#### ACTIVITY:
Reproduce the entries beneath exactly, without their images.

━━━━━ SUPPLIED DATA

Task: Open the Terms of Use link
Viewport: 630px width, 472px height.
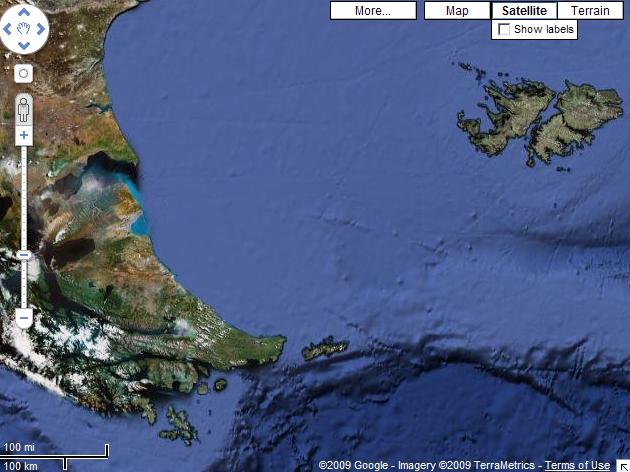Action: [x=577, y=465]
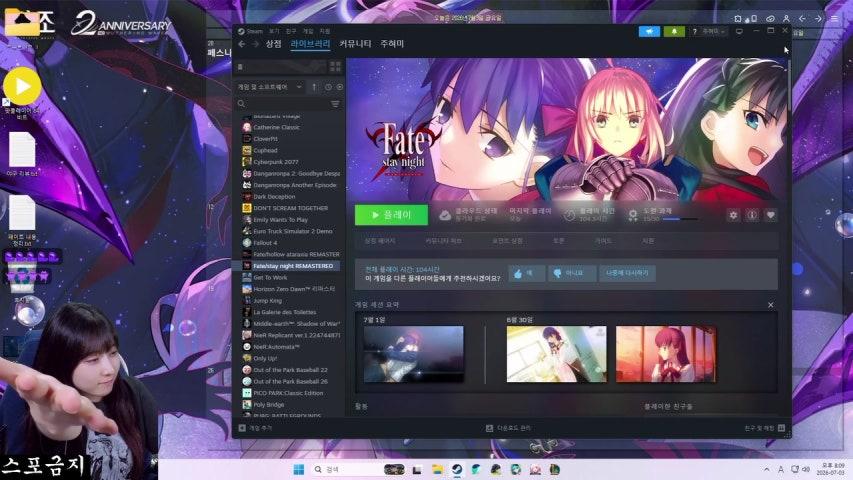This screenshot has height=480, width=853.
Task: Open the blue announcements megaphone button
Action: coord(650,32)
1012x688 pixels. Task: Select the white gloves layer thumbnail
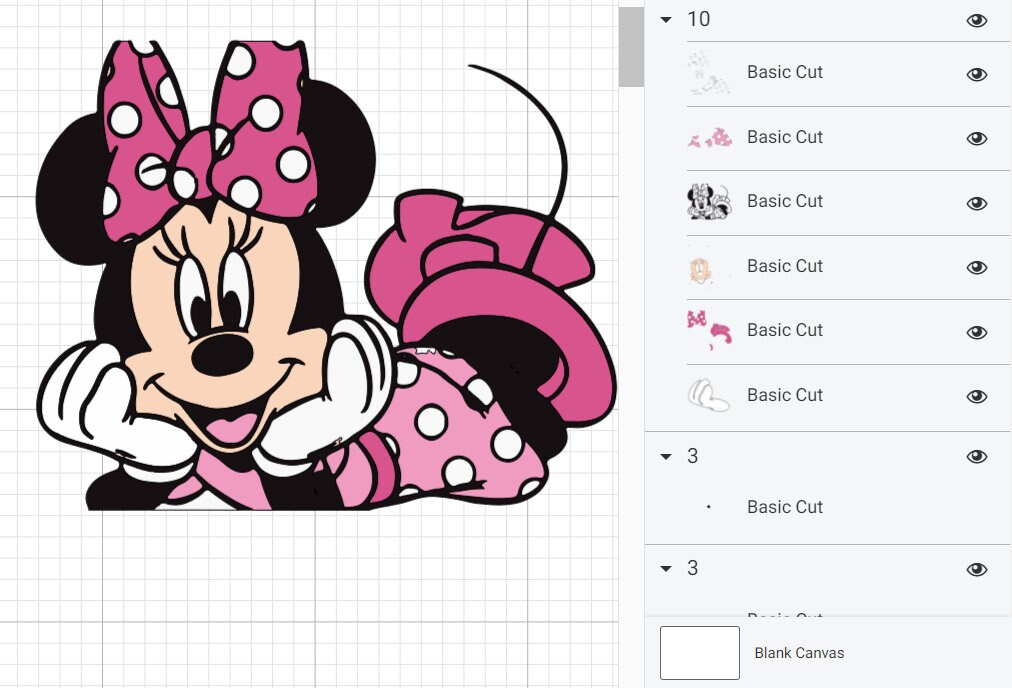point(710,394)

━━━━━━━━━━

#### EXERCISE RESULT:
Task: Open the Terms of Use link
Viewport: 630px width, 472px height.
Action: [x=577, y=465]
This screenshot has height=480, width=853.
Task: Open the blue announcements megaphone button
Action: coord(650,32)
1012x688 pixels. Task: Select the white gloves layer thumbnail
point(710,394)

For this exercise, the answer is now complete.